▶ Document excerpt
________________________

Making A Synth With Python — Controllers

This is the finalé.
This is where we’ll finally take the components from the previous two posts on Oscillators and Modulators, and combine them with some additional stuff to make a playable synthesizer.
Note
- In case you don’t have a MIDI controller such as this, then you’ll have to set up a virtual MIDI controller that will allow you to use your computer keyboard as a MIDI controller; you can use VMPK to setup the virtual controller.
- Some samples are in stereo, so better to use earphones or headphones.
- I am a garbage keyboardist, so please excuse my terrible playing in the samples.
MIDI 🎹
MIDI stands for Music Instrument Digital Interface and refers the the set of things (protocols, connectors, etc) that allow digital instruments and controllers communicate with each other.
For our purpose, MIDI defines the type of controller we’ll be using and the type of values we can expect from the controller when we use it. To use it we’ll have to first set it up.
Setup
To deal with MIDI input we’ll use pygame.midi
. Using it is pretty simple, you first initialize and then set it up:
midi.init()
default_id = midi.get_default_input_id()
midi_input = midi.Input(device_id=default_id)
This sets up the midi.Input
object which will allow us to receive data from our controller.
A few things:
- Make sure that
default_id
isn't -1, this happens if your MIDI controller isn't connected properly or if one isn’t plugged in; to ensure that its being detected you can runmidi.get_device_info(default_id)
to make user that the name you see is the same your device. - Also, a MIDI controller can have multiple devices on it,
midi.get_count()
should give you the number of devices, you can switch the one being used by selecting a different id.
Usage
Now using midi_input
we can get MIDI messages from our controller. There are two main functions here that we'll be using:
midi_input.read
: This will return the MIDI events (such as pressing a key) that occured and were stored in a buffer as a list of events, each event in the list has the form of[[status, data1, data2, data3], timestamp]
, all the named values here are numbers.midi_input.poll()
: This will basically tell us if there's any event to be read by returning abool
. So we need to callmidi_input.read
only if this returnsTrue
.
Each number, except timestamp
is a byte, and the value of status
tells us what the other (data*
) numbers mean.
Here we’ll be concerned with only two different status
values:
0x90
i.e. 144 : This stands for note on, this is the status code that is sent when you push down a key on the MIDI controller.0x80
i.e. 128 : This stands for note off, this is the status code that is sent when lift your finger off a key.
For both the above status
values, the data*
values are the same
data1
: This gives us the MIDI value of the note, example a value of 60 indicates C4.data2
: This indicates the velocity for both note on and note off, you can use this to set the amplitude of your note. Think of this as how quickly a note has been pressed or released.
Note : Before using data2
you'll have to ensure that your MIDI device is velocity sensitive.
On my MIDI controller data3
just holds 0 for both the status codes, so this can be ignored. Both data1
and data2
have values in the range of 0 to 127.

________________________

▶ Extracted information
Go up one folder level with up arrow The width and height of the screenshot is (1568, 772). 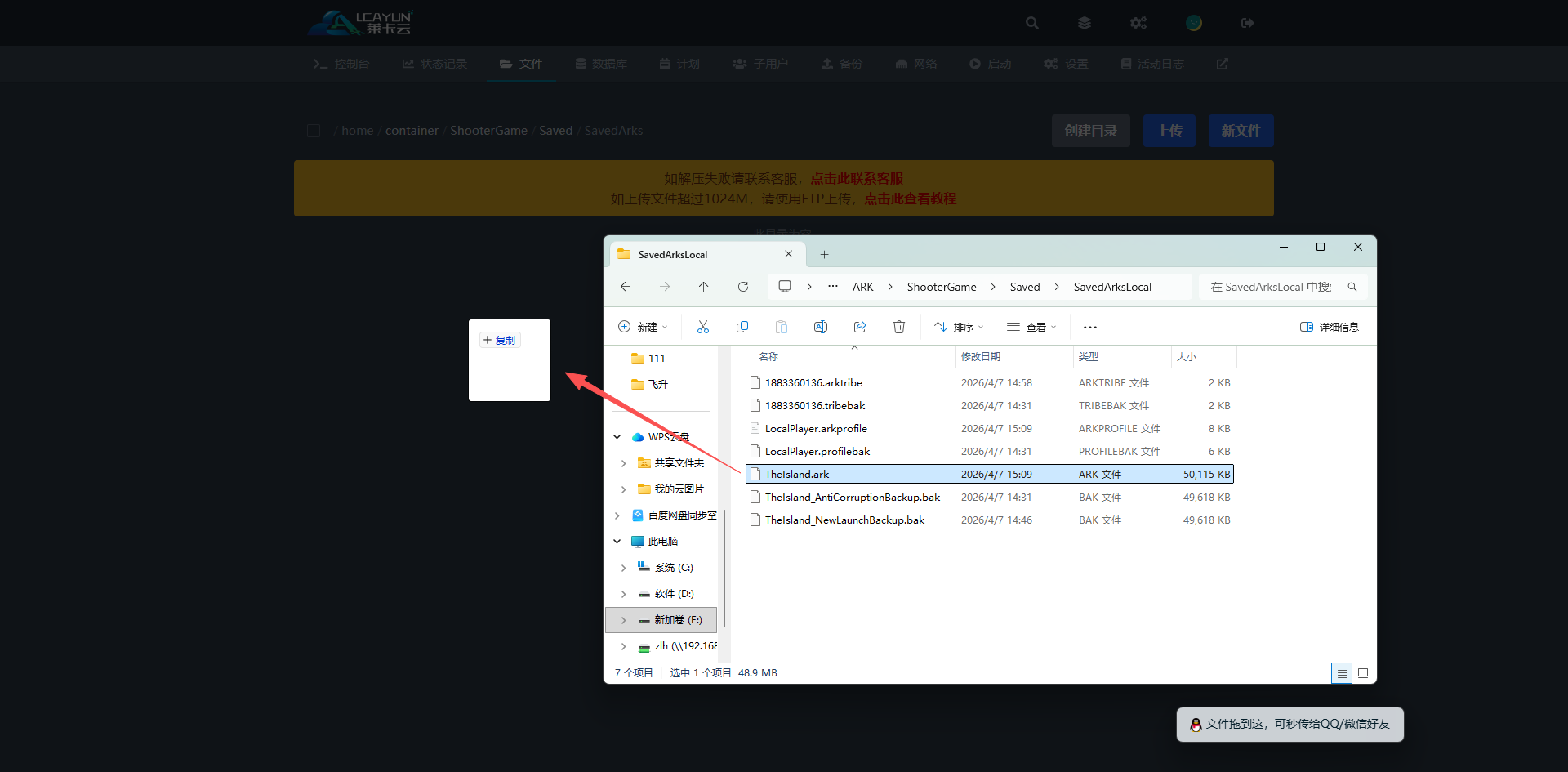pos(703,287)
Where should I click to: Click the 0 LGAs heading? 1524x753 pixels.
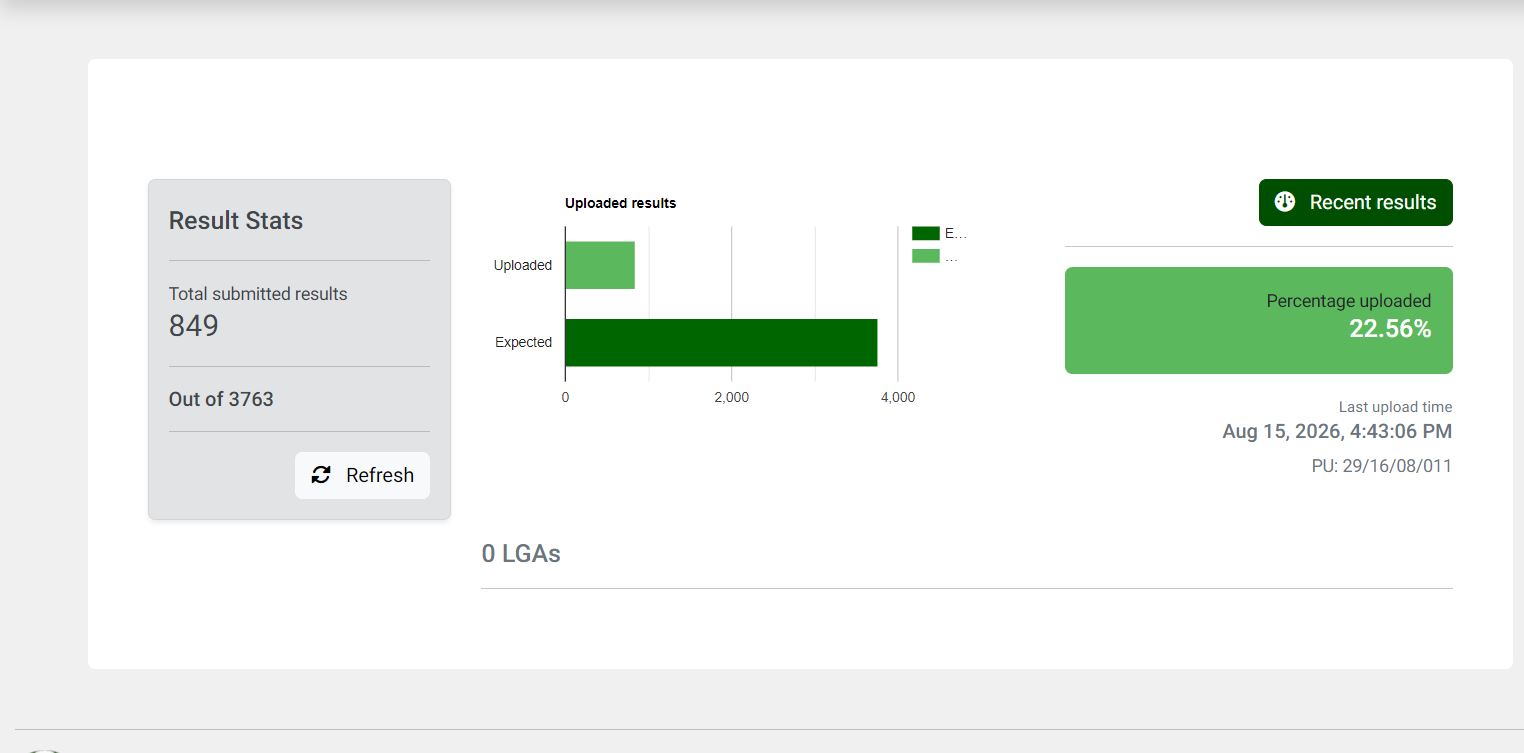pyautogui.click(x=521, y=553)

________________________

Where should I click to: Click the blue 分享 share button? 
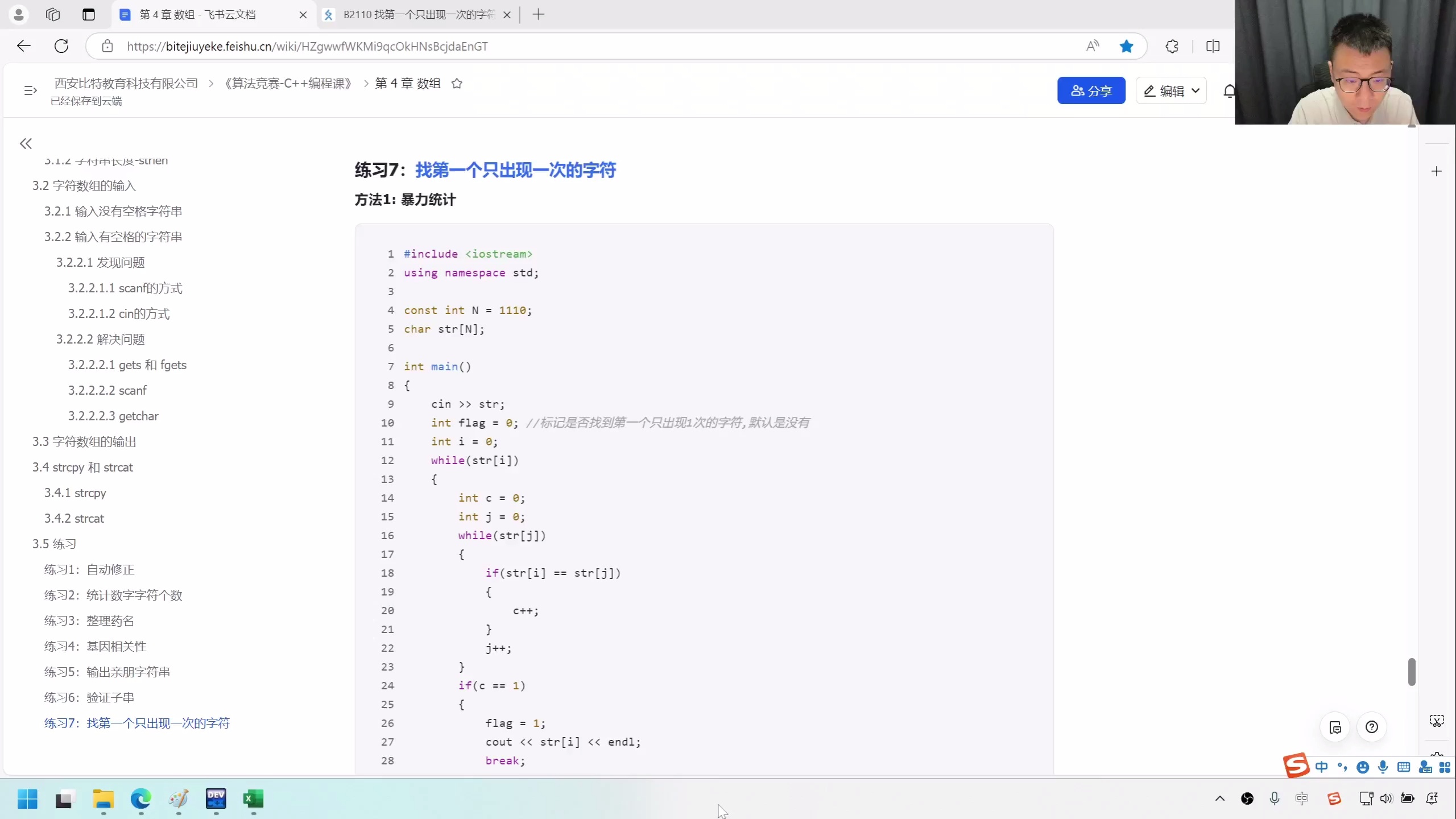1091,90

________________________

▶ Problem to work on
Write out everything in the Python synth post from "default_id = midi.get_default_input_id()" down to "a different id.". The records are separate material and have nothing to do with the Python synth post.

▶ Task result
default_id = midi.get_default_input_id()
midi_input = midi.Input(device_id=default_id)
This sets up the midi.Input
object which will allow us to receive data from our controller.
A few things:
- Make sure that
default_id
isn't -1, this happens if your MIDI controller isn't connected properly or if one isn’t plugged in; to ensure that its being detected you can runmidi.get_device_info(default_id)
to make user that the name you see is the same your device. - Also, a MIDI controller can have multiple devices on it,
midi.get_count()
should give you the number of devices, you can switch the one being used by selecting a different id.